Which is...? "That irrigation and canopy management are the most important aspects of making wine. Wine is made in the vineyard."

Mason didn't water for 6 years. Now the two water the baby vines.

Mason says he thinks most Sonoma growers overwater. "Most vineyards in Sonoma could be 100% dry farmed," he says. "People fear their vineyards won't thrive," he says. At a minimum, he says, Sonoma growers could improve irrigation monitoring to better manage water.

When the Masons started their vineyard and winery venture, they'd hoped it would fund their relief efforts. Though that hasn't panned out (since the recent downturn), and they rely on family and friends primarily to fund their nonprofit, the two still divide their time between the winery and working on international relief efforts. And what profits there are from the winery go to their nonprofit.

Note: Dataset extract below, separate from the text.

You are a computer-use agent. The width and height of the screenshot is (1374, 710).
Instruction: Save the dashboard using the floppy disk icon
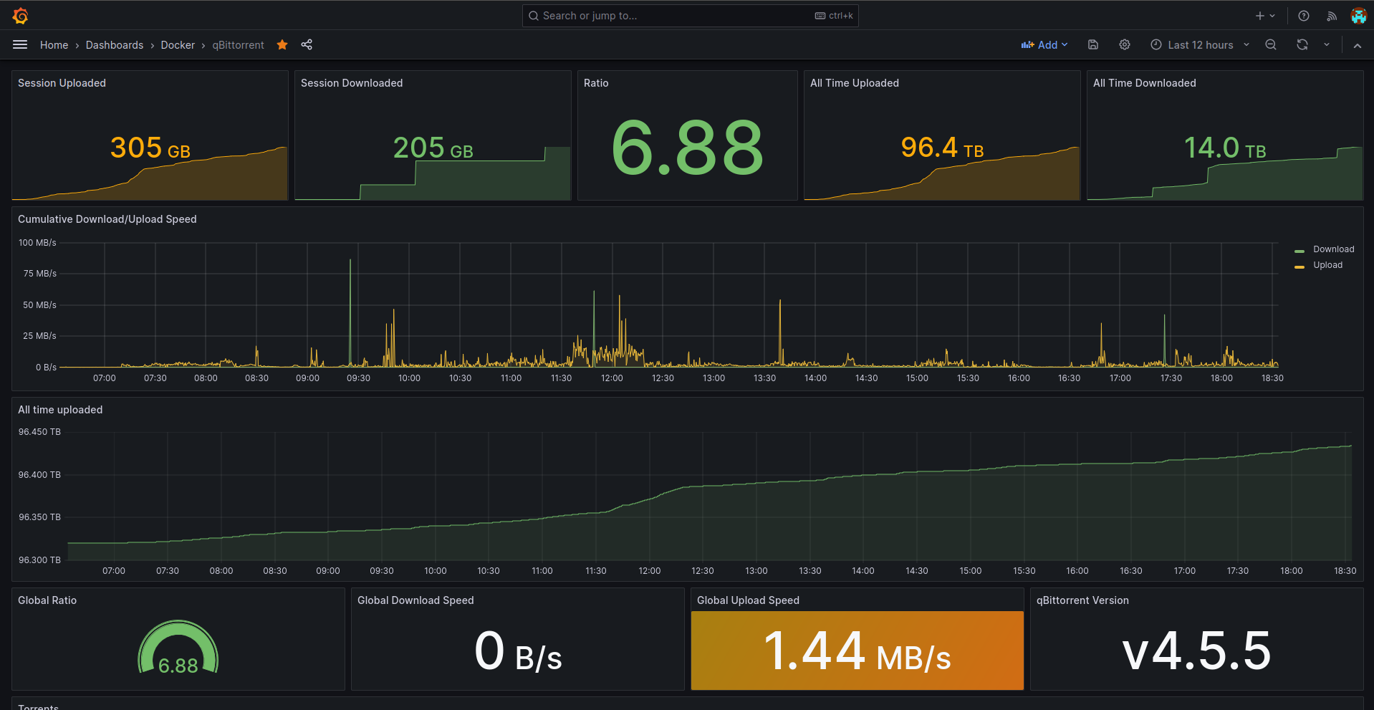pos(1092,44)
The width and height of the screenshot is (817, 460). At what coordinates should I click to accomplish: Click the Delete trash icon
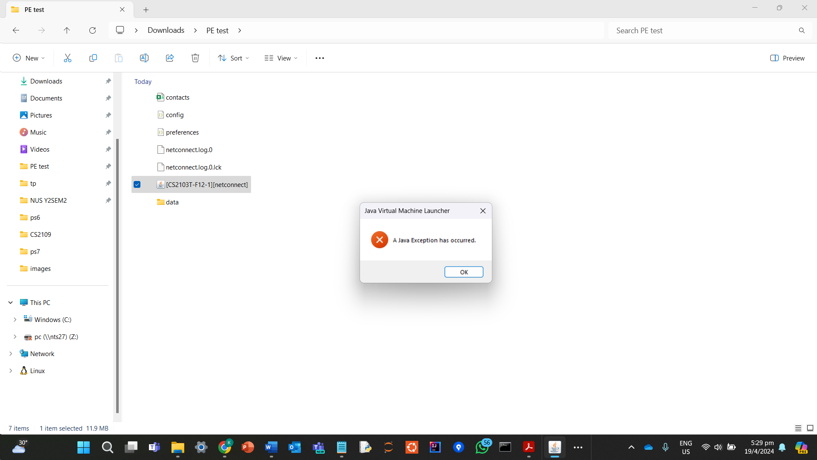[195, 58]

"I've been involved in the building trades for most of my life," says John,  a native of San Diego. "I enjoy contributing my skills in relief areas." This fall the couple will head to an earthquake striken village in Nepal. 

"We've helped in a number of earthquake areas," says Mason, who is a a logistics expert as well as a builder, "In Peru, after their earthquake, we helped the locals to adopt safer building construction methods. It meant a change from their traditional ways." 

To date, the couple has worked in Sumatra, Thailand, Cameroon, Indonesia, the Philippines, Kyrgyzstan (in Central Asia), Haiti, Peru, and Pakistan.

Back home on the ranch, Emtu Estate Wines makes two different wines - a Pinot Noir ($40) and a rosé of Pinot Noir ($20). 

The 2013 Rosé - dry, crisp, tart, with spice notes
The Emtu Pinot Noir
How did Emtu manage to place its wines at Chez Panisse? "We just went to dinner there, and left a bottle of our wine for the wine director to try," says Mason, "with a one pager about what we were doing. Three weeks went by and we thought, well that was that. But then the phone rang and it was Jonathan (the wine director) saying they'd like to carry our wine on their list." Later A16 followed suit.

While Mason makes trips to Berkeley to deliver wine, he's now getting focused on the fall trip to Nepal. "We'll be going to a village 50 miles outside Katmandu where we have a connection to a woman running a local orphanage there."

The orphanage, which was built according to more modern construction methods, Mason says, is one of the only buildings in the village to withstand the earthquake. "We'll be helping the village rebuild so it can withstand the next earthquake."